Читать книгу Japan and the Pacific, and a Japanese View of the Eastern Question онлайн

13 страница из 34

If also Japan occupied Fusan, on the south-eastern shore of the Corea, the Japan Sea would be rendered almost impregnable from any southern attack.

Again, Port Hamilton would be useless as a head station for the Canadian Pacific Railway trade without an Anglo-Japanese alliance. If you look at the map, you can easily appreciate the situation. Japan, with many hundreds of small islands, lies between 24° and 52° in N. lat., its eastern shores facing the Pacific and cutting off a direct line from Vancouver’s Island to Port Hamilton. It must therefore depend mainly upon Japan as a financial and political success.

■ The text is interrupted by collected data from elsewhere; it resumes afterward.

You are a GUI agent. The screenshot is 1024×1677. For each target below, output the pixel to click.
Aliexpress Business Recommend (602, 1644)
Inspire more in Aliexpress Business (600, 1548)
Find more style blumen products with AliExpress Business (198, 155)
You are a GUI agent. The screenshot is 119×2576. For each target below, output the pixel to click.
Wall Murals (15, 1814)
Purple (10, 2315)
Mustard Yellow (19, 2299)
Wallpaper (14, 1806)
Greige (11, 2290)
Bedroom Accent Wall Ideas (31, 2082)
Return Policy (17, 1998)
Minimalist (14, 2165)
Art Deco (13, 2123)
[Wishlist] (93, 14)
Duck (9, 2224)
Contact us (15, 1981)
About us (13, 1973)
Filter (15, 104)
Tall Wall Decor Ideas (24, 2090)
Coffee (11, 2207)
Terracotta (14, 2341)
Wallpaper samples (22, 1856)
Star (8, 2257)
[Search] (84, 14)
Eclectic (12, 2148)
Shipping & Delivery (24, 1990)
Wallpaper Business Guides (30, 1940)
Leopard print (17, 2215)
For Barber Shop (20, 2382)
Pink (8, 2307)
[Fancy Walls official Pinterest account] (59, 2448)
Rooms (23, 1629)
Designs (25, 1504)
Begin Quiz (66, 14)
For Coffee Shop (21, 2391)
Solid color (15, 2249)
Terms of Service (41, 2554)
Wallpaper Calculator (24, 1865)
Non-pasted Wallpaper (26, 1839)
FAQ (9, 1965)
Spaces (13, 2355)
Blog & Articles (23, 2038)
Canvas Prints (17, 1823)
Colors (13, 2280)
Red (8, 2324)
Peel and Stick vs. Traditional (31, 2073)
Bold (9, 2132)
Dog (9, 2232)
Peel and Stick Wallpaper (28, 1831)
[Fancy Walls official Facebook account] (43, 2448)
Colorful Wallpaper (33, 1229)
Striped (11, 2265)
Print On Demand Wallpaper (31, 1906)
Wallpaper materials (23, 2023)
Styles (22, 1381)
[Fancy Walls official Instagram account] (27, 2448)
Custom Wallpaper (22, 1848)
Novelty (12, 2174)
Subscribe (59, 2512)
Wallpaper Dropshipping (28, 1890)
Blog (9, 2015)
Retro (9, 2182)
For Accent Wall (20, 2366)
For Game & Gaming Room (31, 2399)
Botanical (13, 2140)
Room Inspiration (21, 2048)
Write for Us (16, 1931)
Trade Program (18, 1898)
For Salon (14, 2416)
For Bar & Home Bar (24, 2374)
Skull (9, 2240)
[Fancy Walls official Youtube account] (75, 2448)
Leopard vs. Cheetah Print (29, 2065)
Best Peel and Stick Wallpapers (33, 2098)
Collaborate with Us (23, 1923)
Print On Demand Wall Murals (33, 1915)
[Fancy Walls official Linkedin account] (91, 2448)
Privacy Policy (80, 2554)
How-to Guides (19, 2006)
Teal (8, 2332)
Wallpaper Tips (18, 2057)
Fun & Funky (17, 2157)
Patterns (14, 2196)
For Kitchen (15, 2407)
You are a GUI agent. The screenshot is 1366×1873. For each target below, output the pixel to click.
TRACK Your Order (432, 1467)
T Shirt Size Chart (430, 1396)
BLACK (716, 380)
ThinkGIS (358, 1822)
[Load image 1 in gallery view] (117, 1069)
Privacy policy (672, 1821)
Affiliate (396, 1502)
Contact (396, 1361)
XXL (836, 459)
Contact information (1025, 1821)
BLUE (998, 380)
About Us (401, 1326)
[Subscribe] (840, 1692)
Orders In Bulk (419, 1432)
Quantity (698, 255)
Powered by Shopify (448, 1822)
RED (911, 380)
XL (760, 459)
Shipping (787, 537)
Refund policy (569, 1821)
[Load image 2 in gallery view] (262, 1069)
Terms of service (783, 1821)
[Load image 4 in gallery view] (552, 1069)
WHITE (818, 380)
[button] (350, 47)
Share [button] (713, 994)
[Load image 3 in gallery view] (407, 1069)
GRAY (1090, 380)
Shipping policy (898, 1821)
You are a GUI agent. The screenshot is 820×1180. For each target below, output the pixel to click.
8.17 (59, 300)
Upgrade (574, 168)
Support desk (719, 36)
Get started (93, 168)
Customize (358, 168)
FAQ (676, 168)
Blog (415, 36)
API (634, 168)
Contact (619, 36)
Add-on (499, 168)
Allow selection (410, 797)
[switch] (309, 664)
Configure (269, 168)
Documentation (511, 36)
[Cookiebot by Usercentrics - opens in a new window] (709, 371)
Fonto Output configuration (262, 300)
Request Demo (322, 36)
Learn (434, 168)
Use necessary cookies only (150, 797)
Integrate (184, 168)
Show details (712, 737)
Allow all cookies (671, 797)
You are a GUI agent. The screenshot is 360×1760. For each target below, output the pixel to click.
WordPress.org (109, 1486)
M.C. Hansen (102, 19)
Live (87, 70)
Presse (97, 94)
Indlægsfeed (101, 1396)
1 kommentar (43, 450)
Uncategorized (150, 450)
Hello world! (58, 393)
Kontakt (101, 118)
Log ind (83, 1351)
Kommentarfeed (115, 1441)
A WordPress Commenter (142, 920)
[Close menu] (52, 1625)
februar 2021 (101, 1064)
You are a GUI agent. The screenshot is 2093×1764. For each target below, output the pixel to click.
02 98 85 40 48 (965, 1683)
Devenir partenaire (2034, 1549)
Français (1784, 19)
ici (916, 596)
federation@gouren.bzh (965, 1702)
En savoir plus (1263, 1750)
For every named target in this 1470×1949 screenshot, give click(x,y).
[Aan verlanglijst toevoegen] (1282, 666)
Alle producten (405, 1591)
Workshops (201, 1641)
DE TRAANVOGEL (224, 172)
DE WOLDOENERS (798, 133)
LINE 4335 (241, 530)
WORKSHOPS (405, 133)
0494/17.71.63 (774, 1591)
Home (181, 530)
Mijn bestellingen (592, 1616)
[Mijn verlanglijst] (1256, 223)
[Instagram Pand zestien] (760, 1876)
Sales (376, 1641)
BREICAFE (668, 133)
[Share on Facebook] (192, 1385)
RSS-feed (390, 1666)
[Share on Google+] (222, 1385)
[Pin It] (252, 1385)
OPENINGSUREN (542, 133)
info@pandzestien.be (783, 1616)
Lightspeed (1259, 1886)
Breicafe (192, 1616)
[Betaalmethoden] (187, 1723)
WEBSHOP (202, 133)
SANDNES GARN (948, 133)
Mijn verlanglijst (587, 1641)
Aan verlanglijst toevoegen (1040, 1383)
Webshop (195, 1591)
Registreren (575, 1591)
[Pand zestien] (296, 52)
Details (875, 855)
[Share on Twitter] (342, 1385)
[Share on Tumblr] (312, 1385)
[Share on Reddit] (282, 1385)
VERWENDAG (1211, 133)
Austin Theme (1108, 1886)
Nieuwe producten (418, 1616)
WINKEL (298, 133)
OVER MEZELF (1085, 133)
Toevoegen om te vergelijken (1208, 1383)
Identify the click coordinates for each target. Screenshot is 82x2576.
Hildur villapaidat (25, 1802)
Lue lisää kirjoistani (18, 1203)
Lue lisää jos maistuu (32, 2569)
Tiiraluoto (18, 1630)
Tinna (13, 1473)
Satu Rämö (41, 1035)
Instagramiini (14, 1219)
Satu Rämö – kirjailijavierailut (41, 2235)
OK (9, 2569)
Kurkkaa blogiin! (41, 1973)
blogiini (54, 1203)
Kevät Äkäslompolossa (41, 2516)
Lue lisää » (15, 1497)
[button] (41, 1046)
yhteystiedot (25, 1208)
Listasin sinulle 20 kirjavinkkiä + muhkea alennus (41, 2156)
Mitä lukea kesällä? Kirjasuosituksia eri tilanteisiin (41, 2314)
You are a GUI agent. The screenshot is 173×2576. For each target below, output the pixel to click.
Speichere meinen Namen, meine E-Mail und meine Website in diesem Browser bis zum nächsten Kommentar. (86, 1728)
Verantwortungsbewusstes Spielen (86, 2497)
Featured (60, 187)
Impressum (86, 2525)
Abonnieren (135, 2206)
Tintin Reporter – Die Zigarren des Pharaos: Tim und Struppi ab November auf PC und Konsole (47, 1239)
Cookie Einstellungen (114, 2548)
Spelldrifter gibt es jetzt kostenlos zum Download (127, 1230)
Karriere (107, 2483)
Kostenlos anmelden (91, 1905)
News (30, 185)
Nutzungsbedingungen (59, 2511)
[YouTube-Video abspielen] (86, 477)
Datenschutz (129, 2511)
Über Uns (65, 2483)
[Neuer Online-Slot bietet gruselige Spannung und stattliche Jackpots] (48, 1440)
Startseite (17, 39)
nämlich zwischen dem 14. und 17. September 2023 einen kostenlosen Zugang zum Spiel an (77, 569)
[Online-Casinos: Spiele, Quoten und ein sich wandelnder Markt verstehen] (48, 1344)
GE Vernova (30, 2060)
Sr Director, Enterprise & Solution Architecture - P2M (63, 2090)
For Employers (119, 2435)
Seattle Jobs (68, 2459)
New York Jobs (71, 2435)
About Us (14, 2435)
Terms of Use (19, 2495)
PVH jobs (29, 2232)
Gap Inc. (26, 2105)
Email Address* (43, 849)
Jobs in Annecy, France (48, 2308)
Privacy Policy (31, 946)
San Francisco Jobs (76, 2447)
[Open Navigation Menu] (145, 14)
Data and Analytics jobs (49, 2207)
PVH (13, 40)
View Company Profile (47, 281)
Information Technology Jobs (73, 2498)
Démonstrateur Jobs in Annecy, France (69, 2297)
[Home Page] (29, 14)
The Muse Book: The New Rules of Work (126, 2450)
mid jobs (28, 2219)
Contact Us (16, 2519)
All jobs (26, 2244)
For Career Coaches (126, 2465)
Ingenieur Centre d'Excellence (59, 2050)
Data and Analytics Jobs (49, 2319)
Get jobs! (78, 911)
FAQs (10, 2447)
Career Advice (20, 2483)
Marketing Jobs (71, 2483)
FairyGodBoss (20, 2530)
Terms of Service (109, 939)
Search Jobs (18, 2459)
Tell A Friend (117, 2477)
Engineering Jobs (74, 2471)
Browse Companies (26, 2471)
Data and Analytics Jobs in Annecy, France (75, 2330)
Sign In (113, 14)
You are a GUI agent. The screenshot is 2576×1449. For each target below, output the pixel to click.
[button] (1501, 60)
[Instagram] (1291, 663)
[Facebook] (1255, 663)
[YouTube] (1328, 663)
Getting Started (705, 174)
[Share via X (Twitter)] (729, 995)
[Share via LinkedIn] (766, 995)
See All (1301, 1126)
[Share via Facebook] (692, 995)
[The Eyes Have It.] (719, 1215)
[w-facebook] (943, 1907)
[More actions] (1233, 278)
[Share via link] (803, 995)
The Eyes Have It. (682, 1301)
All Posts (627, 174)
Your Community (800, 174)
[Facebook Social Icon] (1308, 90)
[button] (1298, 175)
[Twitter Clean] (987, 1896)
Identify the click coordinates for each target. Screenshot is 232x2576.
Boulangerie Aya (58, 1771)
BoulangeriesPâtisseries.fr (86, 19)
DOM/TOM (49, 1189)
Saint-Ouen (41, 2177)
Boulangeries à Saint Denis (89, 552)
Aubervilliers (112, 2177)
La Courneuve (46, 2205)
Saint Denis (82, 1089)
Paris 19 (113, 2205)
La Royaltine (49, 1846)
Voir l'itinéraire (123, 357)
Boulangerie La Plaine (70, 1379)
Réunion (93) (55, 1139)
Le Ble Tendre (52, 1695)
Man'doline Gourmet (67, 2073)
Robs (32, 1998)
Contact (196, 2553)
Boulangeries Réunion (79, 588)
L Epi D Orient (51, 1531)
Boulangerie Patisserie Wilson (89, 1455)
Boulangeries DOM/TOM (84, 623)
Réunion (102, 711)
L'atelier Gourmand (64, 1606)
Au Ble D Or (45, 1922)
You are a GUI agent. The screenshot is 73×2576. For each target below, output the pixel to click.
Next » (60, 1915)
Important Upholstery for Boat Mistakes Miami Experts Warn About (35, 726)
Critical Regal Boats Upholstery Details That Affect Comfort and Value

Japan is now divided into six military districts, while the seas around it are divided into five parts, each having its own chief station in contemplation. The Government are now contemplating establishing a strong naval station at Mororan in Hokkukaido, for the defence of the district and also the shore of the northern part of the mainland, especially of the Tsugaru Strait. The strait of Shimonoseki also has been fortified and garrisoned on both sides, and has close communication from the Kure naval station, and with Hiroshima, and Osaka. Railway communication has also made great strides during the last few years, and rapid transit has consequently greatly improved throughout the empire.